The author concludes by talking about electronic commerce, (which I do think I know something about after 10 years scribbling about it). He wrote: "Hand in hand with SET (which I do understand) are budding security initiatives involving digital certificates, tunnelling technology, the implementation of Secure/Multipurpose Internet Mail Extension Email clients, smart cards and hardware security tokens, and the next generation of firewalls." Tunnelling technology, I ask you: related to data mining, perhaps?
Does anybody understand what this Yank means by all this? If they do, I resign. My message on intranets is simple and direct: BEWARE.
Consider the origin of the term. The guys who got into Internet technology soon found that the users - impoverished teleworkers like me - were too poor to keep them at the level they were used to. So they turned to fleecing the corporates - that is, people like you - and invented the term intranet.
They commissioned surveys which found that the market for intranets would be four times as large as the Internet market. They did not, of course, mention the old mathematical equation that four times f*** all equals f*** all.
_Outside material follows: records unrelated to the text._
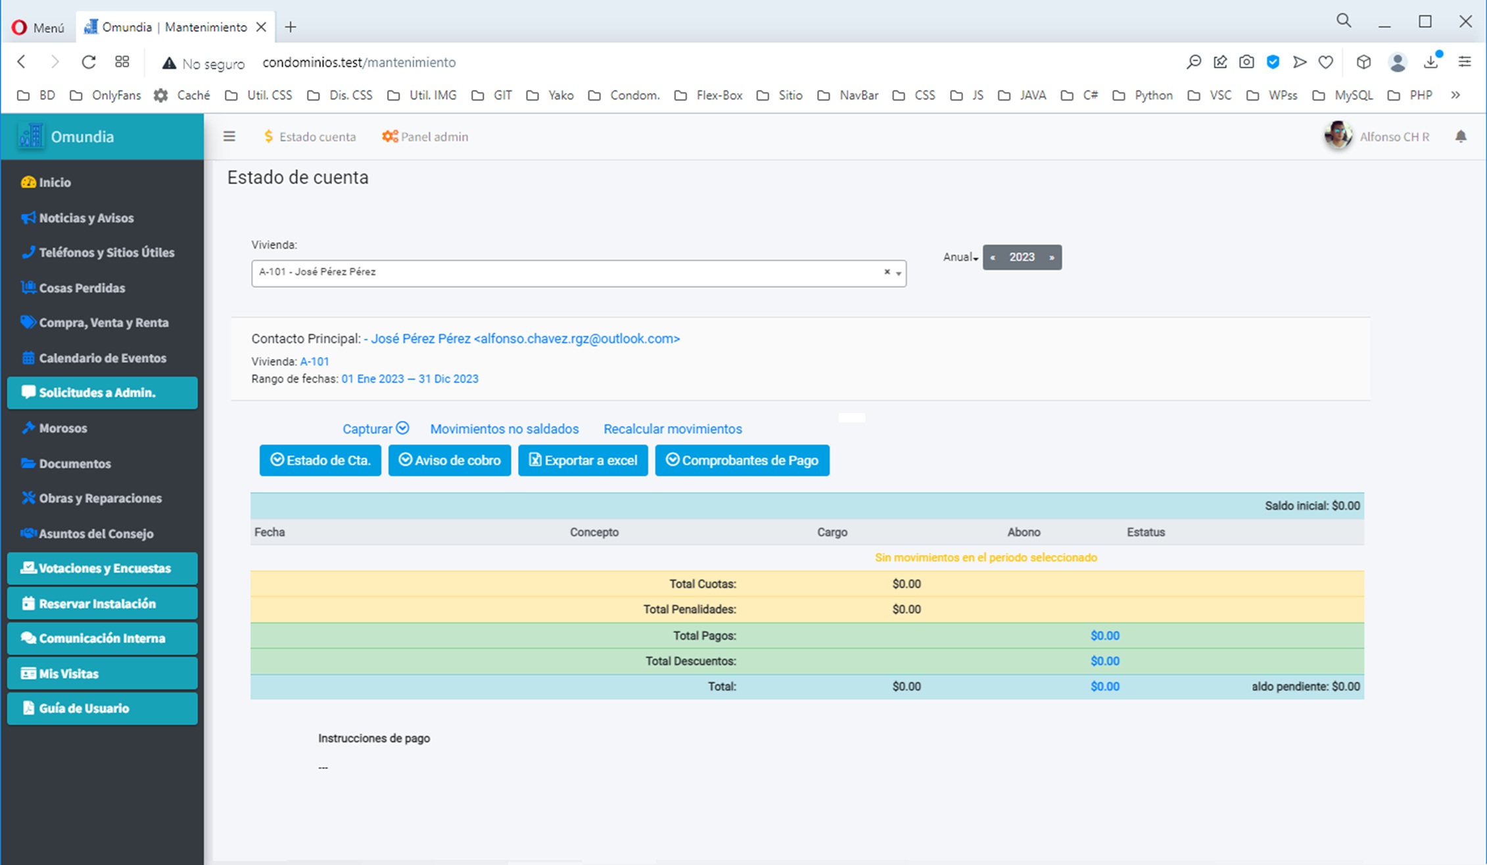The image size is (1487, 865).
Task: Clear the Vivienda selection with the x
Action: (887, 272)
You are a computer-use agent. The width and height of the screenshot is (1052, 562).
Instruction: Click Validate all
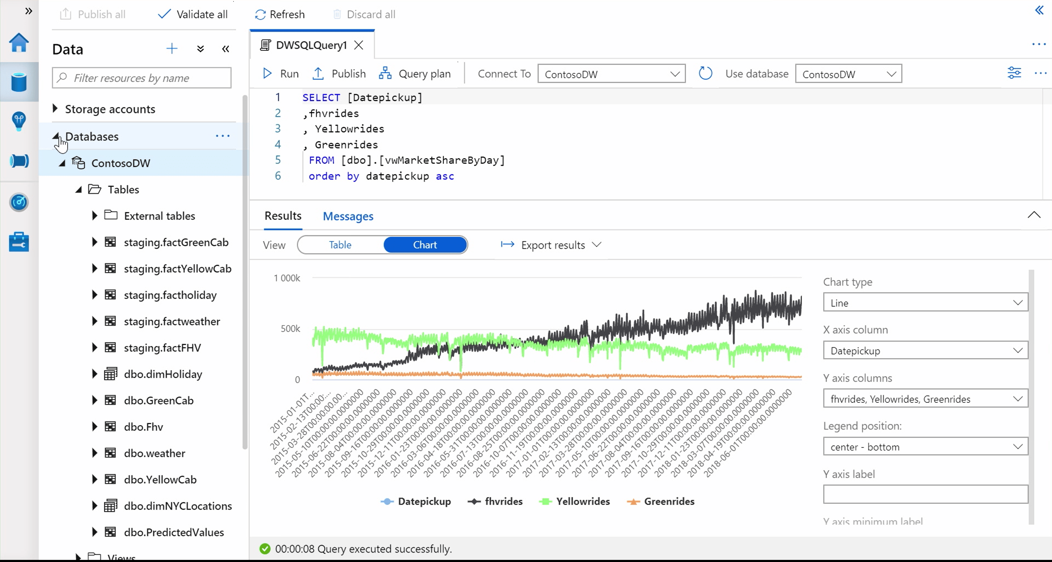192,14
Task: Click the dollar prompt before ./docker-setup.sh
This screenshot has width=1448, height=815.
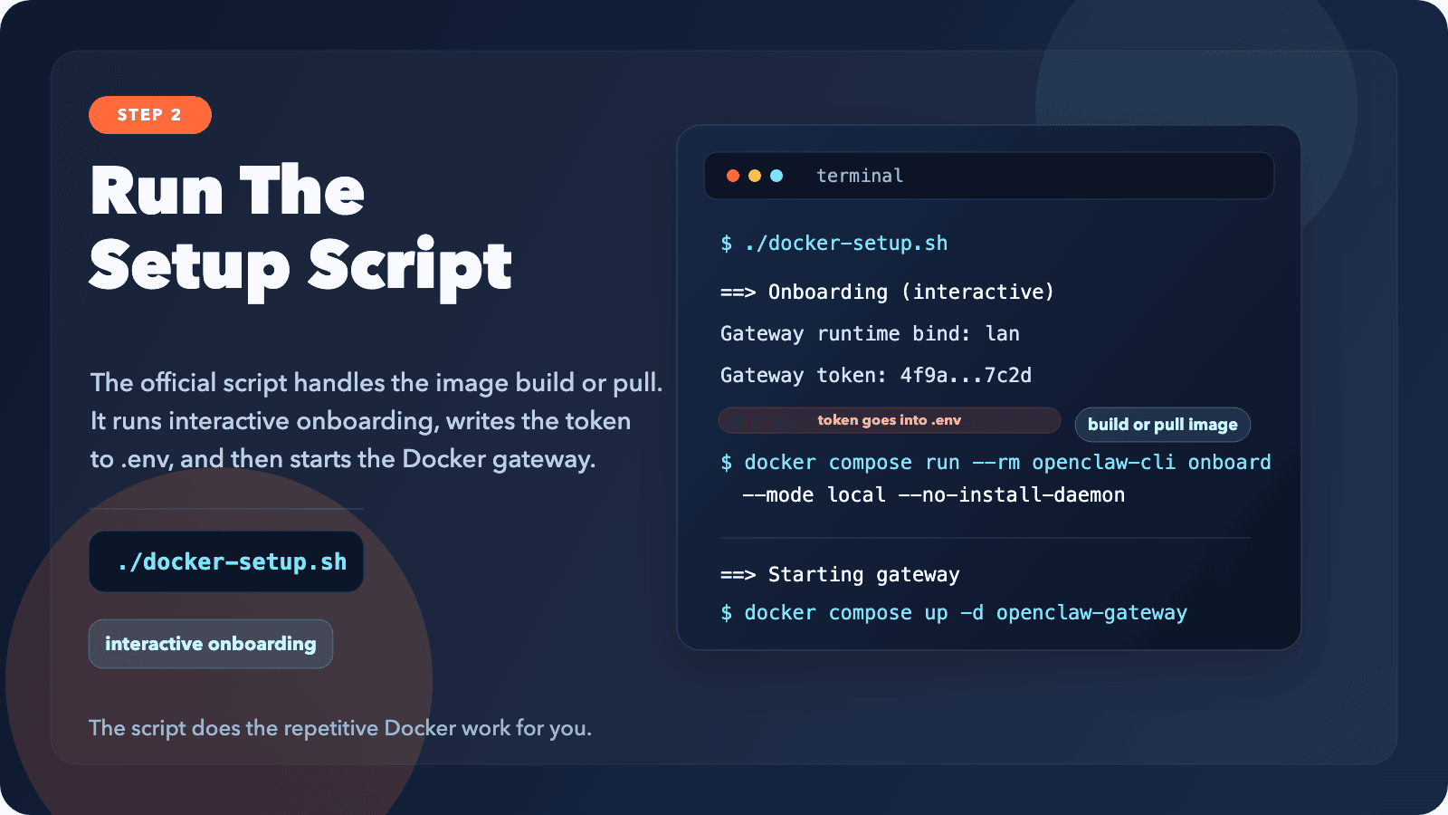Action: (x=724, y=243)
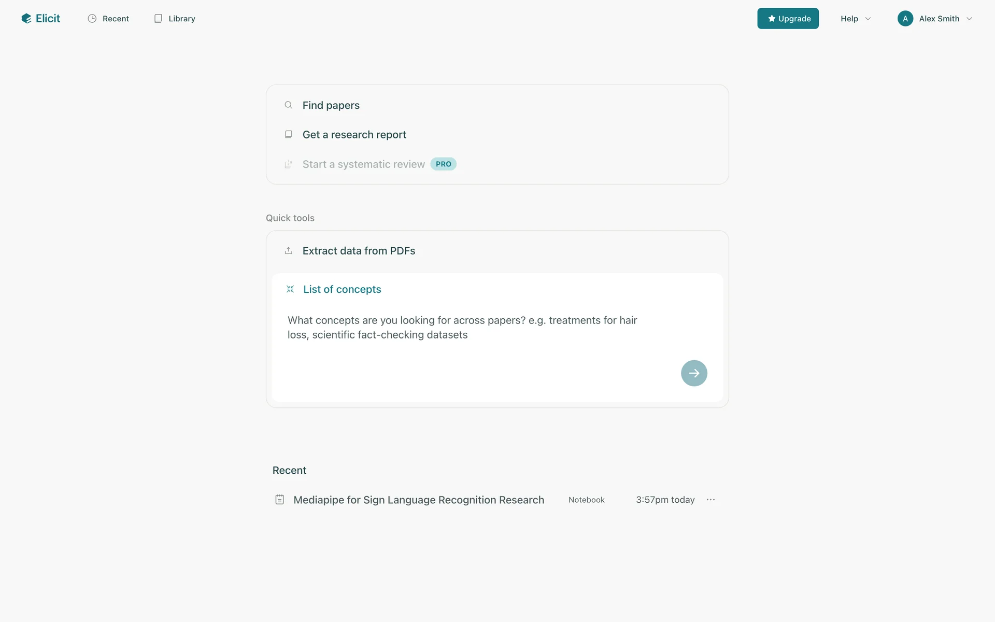Viewport: 995px width, 622px height.
Task: Open the three-dot menu for Mediapipe notebook
Action: [710, 500]
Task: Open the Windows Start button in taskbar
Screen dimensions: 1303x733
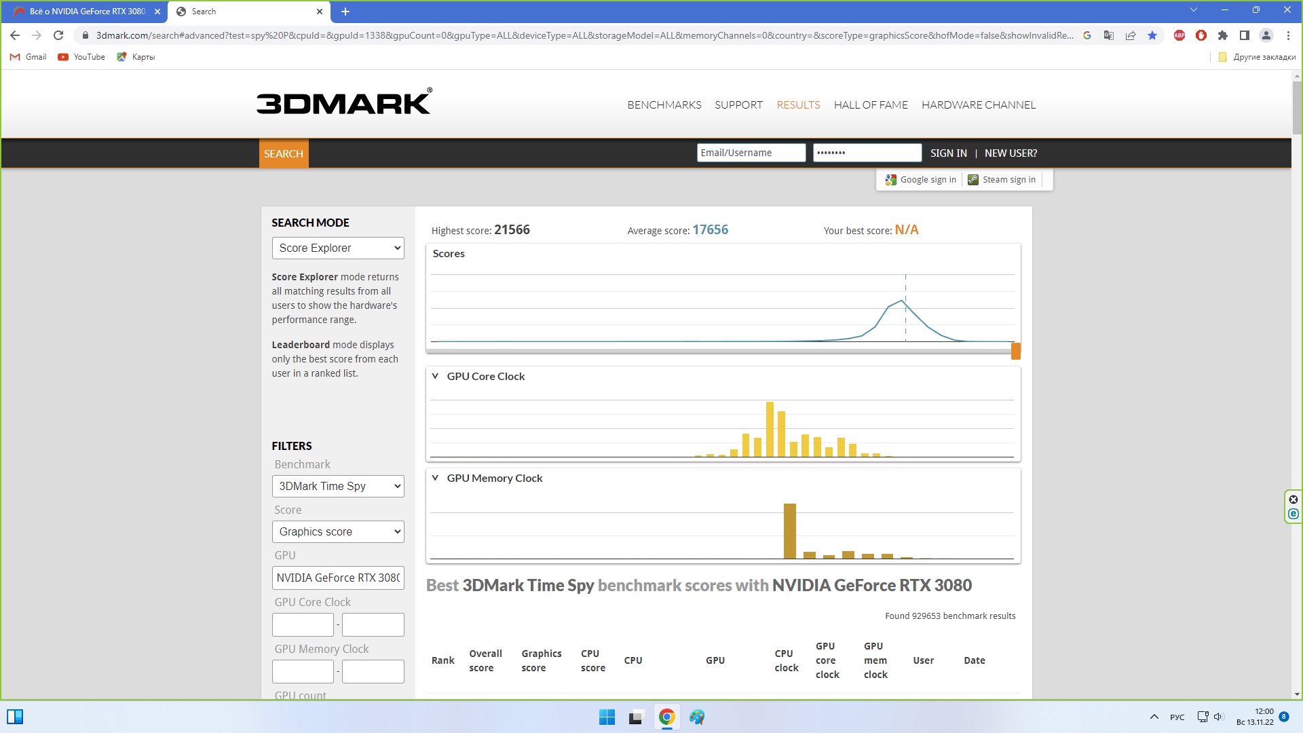Action: tap(607, 717)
Ignoring this equation, supplier-push is strong. Novell, looking for a slogan to counter Microsoft NT, and get on the intranet bandwagon, has coined intranetware, which makes all its NetWare range compliant with Web technology. A great marketing ploy. Everybody in the corporation can use the same browser interface to whatever underlying network application there is, whether it's an in-house stock-control system, an EIS or a groupware application. And the technology is cheap. Novell managers tell me that customers, fed up with different networking protocols and user-interfaces, are lapping this idea up. The enterprise intranet is round the corner.
But hang on a moment. We've heard much of this before. Remember the promise of open systems and OSI. It never really happened, partly because suppliers in the market at the time would not play ball, and partly because the technology moved on.
It surely will. I have been messing around over the Christmas holiday with Netscape, and, in my geriatric way, don't find the interface wildly friendly. If a company wants to standardise on one enterprise-wide network interface, I suggest they hang on for the next generation of browsers.
In the meantime, they should suck-it-and-see with itsy bitsy intranet applications.